▶ _EXERCISE PROMPT_
The expected answer holds every line from the first line of the data below through the line containing "Task: Toggle bold formatting", exactly as written, and no other line.

▶ _SOURCE RECORDS_

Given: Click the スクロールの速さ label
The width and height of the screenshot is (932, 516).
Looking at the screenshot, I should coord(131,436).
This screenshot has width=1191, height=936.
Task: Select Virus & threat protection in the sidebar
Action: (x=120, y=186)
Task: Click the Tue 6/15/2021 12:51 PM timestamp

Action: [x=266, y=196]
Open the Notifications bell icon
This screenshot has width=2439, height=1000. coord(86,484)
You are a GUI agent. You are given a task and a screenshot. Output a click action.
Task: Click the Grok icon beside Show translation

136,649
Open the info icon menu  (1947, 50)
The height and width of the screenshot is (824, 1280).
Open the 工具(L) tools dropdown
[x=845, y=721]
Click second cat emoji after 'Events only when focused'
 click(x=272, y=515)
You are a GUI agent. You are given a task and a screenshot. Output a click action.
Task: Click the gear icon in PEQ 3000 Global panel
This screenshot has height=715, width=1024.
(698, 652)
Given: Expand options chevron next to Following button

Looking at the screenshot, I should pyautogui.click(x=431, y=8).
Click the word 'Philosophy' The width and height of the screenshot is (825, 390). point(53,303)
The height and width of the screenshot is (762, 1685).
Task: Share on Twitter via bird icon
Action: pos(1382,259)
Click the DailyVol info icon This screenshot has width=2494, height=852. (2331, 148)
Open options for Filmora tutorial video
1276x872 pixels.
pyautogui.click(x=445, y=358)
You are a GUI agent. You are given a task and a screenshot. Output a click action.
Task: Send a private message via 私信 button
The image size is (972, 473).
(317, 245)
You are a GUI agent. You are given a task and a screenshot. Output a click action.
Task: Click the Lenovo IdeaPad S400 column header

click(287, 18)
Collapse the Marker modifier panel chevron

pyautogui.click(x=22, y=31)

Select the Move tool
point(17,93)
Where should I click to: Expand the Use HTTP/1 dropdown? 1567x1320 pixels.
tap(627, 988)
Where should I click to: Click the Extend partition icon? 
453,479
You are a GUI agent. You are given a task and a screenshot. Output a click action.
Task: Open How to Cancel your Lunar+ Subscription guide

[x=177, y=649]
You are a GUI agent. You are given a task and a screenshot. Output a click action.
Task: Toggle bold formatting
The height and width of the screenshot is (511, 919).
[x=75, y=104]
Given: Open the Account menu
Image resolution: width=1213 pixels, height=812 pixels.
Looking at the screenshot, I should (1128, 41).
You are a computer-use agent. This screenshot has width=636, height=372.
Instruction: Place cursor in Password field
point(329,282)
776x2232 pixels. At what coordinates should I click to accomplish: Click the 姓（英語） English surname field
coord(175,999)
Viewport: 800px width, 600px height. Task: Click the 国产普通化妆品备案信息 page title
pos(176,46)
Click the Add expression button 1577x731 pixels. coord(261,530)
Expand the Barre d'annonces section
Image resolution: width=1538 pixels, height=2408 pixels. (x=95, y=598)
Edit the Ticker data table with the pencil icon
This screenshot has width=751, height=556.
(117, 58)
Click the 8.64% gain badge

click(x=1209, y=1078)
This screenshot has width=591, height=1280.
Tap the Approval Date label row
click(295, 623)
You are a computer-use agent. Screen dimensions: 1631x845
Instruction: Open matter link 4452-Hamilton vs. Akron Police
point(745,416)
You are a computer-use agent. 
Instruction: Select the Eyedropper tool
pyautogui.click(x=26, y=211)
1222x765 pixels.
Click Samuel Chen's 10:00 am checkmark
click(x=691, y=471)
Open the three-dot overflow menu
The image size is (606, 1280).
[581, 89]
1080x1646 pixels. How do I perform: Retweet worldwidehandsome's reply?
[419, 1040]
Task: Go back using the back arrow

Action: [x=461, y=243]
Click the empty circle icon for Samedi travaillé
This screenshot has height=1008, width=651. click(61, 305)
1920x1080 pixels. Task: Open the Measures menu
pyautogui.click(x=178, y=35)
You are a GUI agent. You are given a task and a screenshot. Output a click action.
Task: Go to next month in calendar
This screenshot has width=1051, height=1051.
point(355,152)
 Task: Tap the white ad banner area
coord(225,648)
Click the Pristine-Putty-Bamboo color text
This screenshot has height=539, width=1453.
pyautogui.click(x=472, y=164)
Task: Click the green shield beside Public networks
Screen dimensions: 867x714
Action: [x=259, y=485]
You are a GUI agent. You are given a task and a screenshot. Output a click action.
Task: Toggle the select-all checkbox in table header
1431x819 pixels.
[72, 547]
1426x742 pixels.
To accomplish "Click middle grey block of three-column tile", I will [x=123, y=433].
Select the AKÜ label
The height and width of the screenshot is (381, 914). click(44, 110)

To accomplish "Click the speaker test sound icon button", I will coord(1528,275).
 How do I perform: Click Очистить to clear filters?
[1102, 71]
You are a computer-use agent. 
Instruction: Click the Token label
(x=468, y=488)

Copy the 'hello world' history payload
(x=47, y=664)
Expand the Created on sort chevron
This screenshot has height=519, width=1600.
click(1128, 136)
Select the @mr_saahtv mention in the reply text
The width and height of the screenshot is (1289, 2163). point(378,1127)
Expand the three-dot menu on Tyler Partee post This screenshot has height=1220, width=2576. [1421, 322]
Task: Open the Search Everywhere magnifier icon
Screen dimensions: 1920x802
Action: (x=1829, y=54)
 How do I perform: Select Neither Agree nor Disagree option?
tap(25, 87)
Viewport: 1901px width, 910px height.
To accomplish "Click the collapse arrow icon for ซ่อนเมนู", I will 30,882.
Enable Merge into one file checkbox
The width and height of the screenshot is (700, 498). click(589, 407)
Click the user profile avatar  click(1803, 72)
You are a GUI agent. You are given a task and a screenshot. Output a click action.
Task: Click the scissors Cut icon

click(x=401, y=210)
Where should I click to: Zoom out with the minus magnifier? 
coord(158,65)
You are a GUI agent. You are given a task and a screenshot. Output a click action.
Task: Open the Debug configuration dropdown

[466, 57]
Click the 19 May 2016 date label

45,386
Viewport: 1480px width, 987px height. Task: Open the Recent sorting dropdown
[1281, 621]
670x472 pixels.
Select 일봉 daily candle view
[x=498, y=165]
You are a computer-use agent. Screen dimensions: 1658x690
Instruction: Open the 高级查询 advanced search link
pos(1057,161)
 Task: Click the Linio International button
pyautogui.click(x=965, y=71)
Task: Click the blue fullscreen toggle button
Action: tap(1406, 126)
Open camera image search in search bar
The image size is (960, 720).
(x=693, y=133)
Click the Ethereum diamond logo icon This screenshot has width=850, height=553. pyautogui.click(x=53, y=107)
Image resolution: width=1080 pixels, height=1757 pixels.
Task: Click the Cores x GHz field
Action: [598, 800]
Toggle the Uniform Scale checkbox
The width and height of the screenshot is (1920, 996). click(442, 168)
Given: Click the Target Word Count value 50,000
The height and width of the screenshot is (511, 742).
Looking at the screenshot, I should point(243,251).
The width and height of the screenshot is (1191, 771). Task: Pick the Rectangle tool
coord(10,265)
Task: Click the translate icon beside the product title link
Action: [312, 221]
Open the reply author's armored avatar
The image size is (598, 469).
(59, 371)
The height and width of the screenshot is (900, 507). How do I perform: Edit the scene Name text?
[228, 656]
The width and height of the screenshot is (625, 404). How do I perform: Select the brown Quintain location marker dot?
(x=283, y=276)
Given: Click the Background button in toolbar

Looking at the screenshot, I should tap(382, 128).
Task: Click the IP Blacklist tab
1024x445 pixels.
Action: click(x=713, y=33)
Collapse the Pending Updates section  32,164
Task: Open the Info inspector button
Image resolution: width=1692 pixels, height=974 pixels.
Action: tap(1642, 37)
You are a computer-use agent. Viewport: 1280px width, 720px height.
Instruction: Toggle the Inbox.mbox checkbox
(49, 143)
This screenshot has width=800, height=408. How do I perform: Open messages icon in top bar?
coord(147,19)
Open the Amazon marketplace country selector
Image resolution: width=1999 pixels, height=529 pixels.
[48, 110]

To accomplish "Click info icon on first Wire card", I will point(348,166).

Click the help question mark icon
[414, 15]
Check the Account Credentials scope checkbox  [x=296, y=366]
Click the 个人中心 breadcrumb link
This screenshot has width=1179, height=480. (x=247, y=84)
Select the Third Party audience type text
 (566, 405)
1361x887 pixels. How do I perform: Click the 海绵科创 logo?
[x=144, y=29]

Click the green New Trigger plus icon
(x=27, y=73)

▶ _RESPONSE TO THIS TASK_
Given: Click the スクロールの速さ label
The width and height of the screenshot is (932, 516).
Looking at the screenshot, I should coord(131,436).
This screenshot has width=1191, height=936.
Task: Select Virus & threat protection in the sidebar
Action: (x=120, y=186)
Task: Click the Tue 6/15/2021 12:51 PM timestamp

Action: [x=266, y=196]
Open the Notifications bell icon
This screenshot has width=2439, height=1000. coord(86,484)
You are a GUI agent. You are given a task and a screenshot. Output a click action.
Task: Click the Grok icon beside Show translation

136,649
Open the info icon menu  (1947, 50)
The height and width of the screenshot is (824, 1280).
Open the 工具(L) tools dropdown
[x=845, y=721]
Click second cat emoji after 'Events only when focused'
 click(x=272, y=515)
You are a GUI agent. You are given a task and a screenshot. Output a click action.
Task: Click the gear icon in PEQ 3000 Global panel
This screenshot has height=715, width=1024.
(698, 652)
Given: Expand options chevron next to Following button

Looking at the screenshot, I should pyautogui.click(x=431, y=8).
Click the word 'Philosophy' The width and height of the screenshot is (825, 390). point(53,303)
The height and width of the screenshot is (762, 1685).
Task: Share on Twitter via bird icon
Action: pos(1382,259)
Click the DailyVol info icon This screenshot has width=2494, height=852. (2331, 148)
Open options for Filmora tutorial video
1276x872 pixels.
pyautogui.click(x=445, y=358)
You are a GUI agent. You are given a task and a screenshot. Output a click action.
Task: Send a private message via 私信 button
The image size is (972, 473).
(317, 245)
You are a GUI agent. You are given a task and a screenshot. Output a click action.
Task: Click the Lenovo IdeaPad S400 column header

click(287, 18)
Collapse the Marker modifier panel chevron

pyautogui.click(x=22, y=31)

Select the Move tool
point(17,93)
Where should I click to: Expand the Use HTTP/1 dropdown? 1567x1320 pixels.
tap(627, 988)
Where should I click to: Click the Extend partition icon? 
453,479
You are a GUI agent. You are given a task and a screenshot. Output a click action.
Task: Open How to Cancel your Lunar+ Subscription guide

[x=177, y=649]
You are a GUI agent. You are given a task and a screenshot. Output a click action.
Task: Toggle bold formatting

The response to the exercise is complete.